• Set problem: Return every one of the following rows word for word, without changing anything.

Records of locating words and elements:

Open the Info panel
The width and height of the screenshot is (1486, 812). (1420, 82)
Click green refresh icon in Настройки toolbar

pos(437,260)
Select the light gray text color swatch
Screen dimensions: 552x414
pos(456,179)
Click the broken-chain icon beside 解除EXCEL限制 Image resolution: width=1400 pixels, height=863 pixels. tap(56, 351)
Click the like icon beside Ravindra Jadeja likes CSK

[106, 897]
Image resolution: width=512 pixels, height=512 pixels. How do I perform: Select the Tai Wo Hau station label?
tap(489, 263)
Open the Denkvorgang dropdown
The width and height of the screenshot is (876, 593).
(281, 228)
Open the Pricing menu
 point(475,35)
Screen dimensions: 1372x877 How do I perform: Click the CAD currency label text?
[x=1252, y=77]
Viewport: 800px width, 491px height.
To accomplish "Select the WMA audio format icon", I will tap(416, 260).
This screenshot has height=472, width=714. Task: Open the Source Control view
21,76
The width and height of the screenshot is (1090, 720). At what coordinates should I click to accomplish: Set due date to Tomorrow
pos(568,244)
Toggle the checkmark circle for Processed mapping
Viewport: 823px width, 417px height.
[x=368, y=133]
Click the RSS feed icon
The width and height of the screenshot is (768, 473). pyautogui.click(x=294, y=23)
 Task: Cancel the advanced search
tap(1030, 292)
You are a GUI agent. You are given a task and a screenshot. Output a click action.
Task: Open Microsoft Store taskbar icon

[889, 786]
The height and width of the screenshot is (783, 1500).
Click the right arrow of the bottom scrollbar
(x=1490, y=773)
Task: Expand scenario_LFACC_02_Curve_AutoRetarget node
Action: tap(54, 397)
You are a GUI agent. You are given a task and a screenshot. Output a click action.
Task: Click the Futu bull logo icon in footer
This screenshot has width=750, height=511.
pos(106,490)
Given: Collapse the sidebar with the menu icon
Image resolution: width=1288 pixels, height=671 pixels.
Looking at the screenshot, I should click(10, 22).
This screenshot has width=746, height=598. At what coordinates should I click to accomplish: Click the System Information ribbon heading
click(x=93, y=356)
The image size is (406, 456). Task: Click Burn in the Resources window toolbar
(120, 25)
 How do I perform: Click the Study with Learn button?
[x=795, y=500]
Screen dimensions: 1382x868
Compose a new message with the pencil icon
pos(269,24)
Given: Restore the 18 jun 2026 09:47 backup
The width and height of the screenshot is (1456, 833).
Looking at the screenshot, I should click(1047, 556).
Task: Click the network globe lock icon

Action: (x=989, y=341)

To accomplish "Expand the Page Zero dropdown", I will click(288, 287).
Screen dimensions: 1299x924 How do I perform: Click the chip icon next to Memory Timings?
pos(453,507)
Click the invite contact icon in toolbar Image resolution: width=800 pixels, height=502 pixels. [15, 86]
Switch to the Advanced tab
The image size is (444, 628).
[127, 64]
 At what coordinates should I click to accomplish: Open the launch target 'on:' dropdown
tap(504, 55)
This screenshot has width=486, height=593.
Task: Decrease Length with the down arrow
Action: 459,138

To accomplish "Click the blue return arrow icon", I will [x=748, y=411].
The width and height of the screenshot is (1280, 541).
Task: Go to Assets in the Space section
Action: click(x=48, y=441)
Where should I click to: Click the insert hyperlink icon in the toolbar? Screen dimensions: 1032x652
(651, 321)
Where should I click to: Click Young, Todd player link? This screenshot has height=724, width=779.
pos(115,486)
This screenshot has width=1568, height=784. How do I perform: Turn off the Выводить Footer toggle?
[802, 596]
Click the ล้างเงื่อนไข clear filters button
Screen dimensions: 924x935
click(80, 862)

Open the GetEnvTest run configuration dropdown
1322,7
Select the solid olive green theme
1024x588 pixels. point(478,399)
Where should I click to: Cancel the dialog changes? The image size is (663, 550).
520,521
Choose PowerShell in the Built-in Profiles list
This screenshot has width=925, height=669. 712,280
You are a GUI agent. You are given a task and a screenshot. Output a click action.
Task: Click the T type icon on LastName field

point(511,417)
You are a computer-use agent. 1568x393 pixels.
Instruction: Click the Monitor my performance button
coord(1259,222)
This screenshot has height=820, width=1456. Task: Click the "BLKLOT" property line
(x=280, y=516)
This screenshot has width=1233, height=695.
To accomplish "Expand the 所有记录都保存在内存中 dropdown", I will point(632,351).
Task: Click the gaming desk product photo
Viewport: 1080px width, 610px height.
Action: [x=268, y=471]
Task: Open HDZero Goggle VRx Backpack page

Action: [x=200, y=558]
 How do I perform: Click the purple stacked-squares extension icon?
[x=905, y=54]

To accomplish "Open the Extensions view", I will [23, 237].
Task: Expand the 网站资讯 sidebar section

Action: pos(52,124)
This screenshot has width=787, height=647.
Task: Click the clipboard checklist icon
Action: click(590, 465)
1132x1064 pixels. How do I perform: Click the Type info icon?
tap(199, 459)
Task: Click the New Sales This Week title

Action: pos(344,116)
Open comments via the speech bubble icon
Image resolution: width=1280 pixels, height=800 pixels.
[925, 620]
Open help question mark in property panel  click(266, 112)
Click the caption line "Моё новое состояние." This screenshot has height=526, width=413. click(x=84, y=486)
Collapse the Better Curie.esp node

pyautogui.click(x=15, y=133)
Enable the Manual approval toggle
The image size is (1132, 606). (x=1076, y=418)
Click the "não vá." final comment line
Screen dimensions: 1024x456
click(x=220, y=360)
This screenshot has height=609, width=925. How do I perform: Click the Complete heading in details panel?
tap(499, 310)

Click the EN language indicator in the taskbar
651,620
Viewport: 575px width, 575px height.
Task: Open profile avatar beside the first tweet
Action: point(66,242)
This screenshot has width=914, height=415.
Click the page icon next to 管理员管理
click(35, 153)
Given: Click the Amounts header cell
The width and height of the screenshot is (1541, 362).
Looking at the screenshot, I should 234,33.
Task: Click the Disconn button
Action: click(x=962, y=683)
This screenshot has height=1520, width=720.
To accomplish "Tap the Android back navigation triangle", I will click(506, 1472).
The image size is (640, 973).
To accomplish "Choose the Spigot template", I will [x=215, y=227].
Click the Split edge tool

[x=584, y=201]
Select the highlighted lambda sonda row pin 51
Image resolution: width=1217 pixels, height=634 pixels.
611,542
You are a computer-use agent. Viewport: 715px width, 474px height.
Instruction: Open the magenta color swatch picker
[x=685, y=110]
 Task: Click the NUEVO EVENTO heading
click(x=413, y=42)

• Solution for this task:
Open the Info panel
The width and height of the screenshot is (1486, 812). (1420, 82)
Click green refresh icon in Настройки toolbar

pos(437,260)
Select the light gray text color swatch
Screen dimensions: 552x414
pos(456,179)
Click the broken-chain icon beside 解除EXCEL限制 Image resolution: width=1400 pixels, height=863 pixels. tap(56, 351)
Click the like icon beside Ravindra Jadeja likes CSK

[106, 897]
Image resolution: width=512 pixels, height=512 pixels. How do I perform: Select the Tai Wo Hau station label?
tap(489, 263)
Open the Denkvorgang dropdown
The width and height of the screenshot is (876, 593).
(281, 228)
Open the Pricing menu
 point(475,35)
Screen dimensions: 1372x877 How do I perform: Click the CAD currency label text?
[x=1252, y=77]
Viewport: 800px width, 491px height.
To accomplish "Select the WMA audio format icon", I will tap(416, 260).
This screenshot has height=472, width=714. Task: Open the Source Control view
21,76
The width and height of the screenshot is (1090, 720). At what coordinates should I click to accomplish: Set due date to Tomorrow
pos(568,244)
Toggle the checkmark circle for Processed mapping
Viewport: 823px width, 417px height.
[x=368, y=133]
Click the RSS feed icon
The width and height of the screenshot is (768, 473). pyautogui.click(x=294, y=23)
 Task: Cancel the advanced search
tap(1030, 292)
You are a GUI agent. You are given a task and a screenshot. Output a click action.
Task: Open Microsoft Store taskbar icon

[889, 786]
The height and width of the screenshot is (783, 1500).
Click the right arrow of the bottom scrollbar
(x=1490, y=773)
Task: Expand scenario_LFACC_02_Curve_AutoRetarget node
Action: tap(54, 397)
You are a GUI agent. You are given a task and a screenshot. Output a click action.
Task: Click the Futu bull logo icon in footer
This screenshot has width=750, height=511.
pos(106,490)
Given: Collapse the sidebar with the menu icon
Image resolution: width=1288 pixels, height=671 pixels.
Looking at the screenshot, I should click(10, 22).
This screenshot has width=746, height=598. At what coordinates should I click to accomplish: Click the System Information ribbon heading
click(x=93, y=356)
The image size is (406, 456). Task: Click Burn in the Resources window toolbar
(120, 25)
 How do I perform: Click the Study with Learn button?
[x=795, y=500]
Screen dimensions: 1382x868
Compose a new message with the pencil icon
pos(269,24)
Given: Restore the 18 jun 2026 09:47 backup
The width and height of the screenshot is (1456, 833).
Looking at the screenshot, I should click(1047, 556).
Task: Click the network globe lock icon

Action: (x=989, y=341)

To accomplish "Expand the Page Zero dropdown", I will click(288, 287).
Screen dimensions: 1299x924 How do I perform: Click the chip icon next to Memory Timings?
pos(453,507)
Click the invite contact icon in toolbar Image resolution: width=800 pixels, height=502 pixels. [15, 86]
Switch to the Advanced tab
The image size is (444, 628).
[127, 64]
 At what coordinates should I click to accomplish: Open the launch target 'on:' dropdown
tap(504, 55)
This screenshot has width=486, height=593.
Task: Decrease Length with the down arrow
Action: 459,138

To accomplish "Click the blue return arrow icon", I will [x=748, y=411].
The width and height of the screenshot is (1280, 541).
Task: Go to Assets in the Space section
Action: click(x=48, y=441)
Where should I click to: Click the insert hyperlink icon in the toolbar? Screen dimensions: 1032x652
(651, 321)
Where should I click to: Click Young, Todd player link? This screenshot has height=724, width=779.
pos(115,486)
This screenshot has width=1568, height=784. How do I perform: Turn off the Выводить Footer toggle?
[802, 596]
Click the ล้างเงื่อนไข clear filters button
Screen dimensions: 924x935
click(80, 862)

Open the GetEnvTest run configuration dropdown
1322,7
Select the solid olive green theme
1024x588 pixels. point(478,399)
Where should I click to: Cancel the dialog changes? The image size is (663, 550).
520,521
Choose PowerShell in the Built-in Profiles list
This screenshot has width=925, height=669. 712,280
You are a GUI agent. You are given a task and a screenshot. Output a click action.
Task: Click the T type icon on LastName field

point(511,417)
You are a computer-use agent. 1568x393 pixels.
Instruction: Click the Monitor my performance button
coord(1259,222)
This screenshot has height=820, width=1456. Task: Click the "BLKLOT" property line
(x=280, y=516)
This screenshot has width=1233, height=695.
To accomplish "Expand the 所有记录都保存在内存中 dropdown", I will point(632,351).
Task: Click the gaming desk product photo
Viewport: 1080px width, 610px height.
Action: [x=268, y=471]
Task: Open HDZero Goggle VRx Backpack page

Action: [x=200, y=558]
 How do I perform: Click the purple stacked-squares extension icon?
[x=905, y=54]

To accomplish "Open the Extensions view", I will [23, 237].
Task: Expand the 网站资讯 sidebar section

Action: pos(52,124)
This screenshot has width=787, height=647.
Task: Click the clipboard checklist icon
Action: click(590, 465)
1132x1064 pixels. How do I perform: Click the Type info icon?
tap(199, 459)
Task: Click the New Sales This Week title

Action: pos(344,116)
Open comments via the speech bubble icon
Image resolution: width=1280 pixels, height=800 pixels.
[925, 620]
Open help question mark in property panel  click(266, 112)
Click the caption line "Моё новое состояние." This screenshot has height=526, width=413. click(x=84, y=486)
Collapse the Better Curie.esp node

pyautogui.click(x=15, y=133)
Enable the Manual approval toggle
The image size is (1132, 606). (x=1076, y=418)
Click the "não vá." final comment line
Screen dimensions: 1024x456
click(x=220, y=360)
This screenshot has height=609, width=925. How do I perform: Click the Complete heading in details panel?
tap(499, 310)

Click the EN language indicator in the taskbar
651,620
Viewport: 575px width, 575px height.
Task: Open profile avatar beside the first tweet
Action: point(66,242)
This screenshot has width=914, height=415.
Click the page icon next to 管理员管理
click(35, 153)
Given: Click the Amounts header cell
The width and height of the screenshot is (1541, 362).
Looking at the screenshot, I should 234,33.
Task: Click the Disconn button
Action: click(x=962, y=683)
This screenshot has height=1520, width=720.
To accomplish "Tap the Android back navigation triangle", I will click(506, 1472).
The image size is (640, 973).
To accomplish "Choose the Spigot template", I will [x=215, y=227].
Click the Split edge tool

[x=584, y=201]
Select the highlighted lambda sonda row pin 51
Image resolution: width=1217 pixels, height=634 pixels.
611,542
You are a computer-use agent. Viewport: 715px width, 474px height.
Instruction: Open the magenta color swatch picker
[x=685, y=110]
 Task: Click the NUEVO EVENTO heading
click(x=413, y=42)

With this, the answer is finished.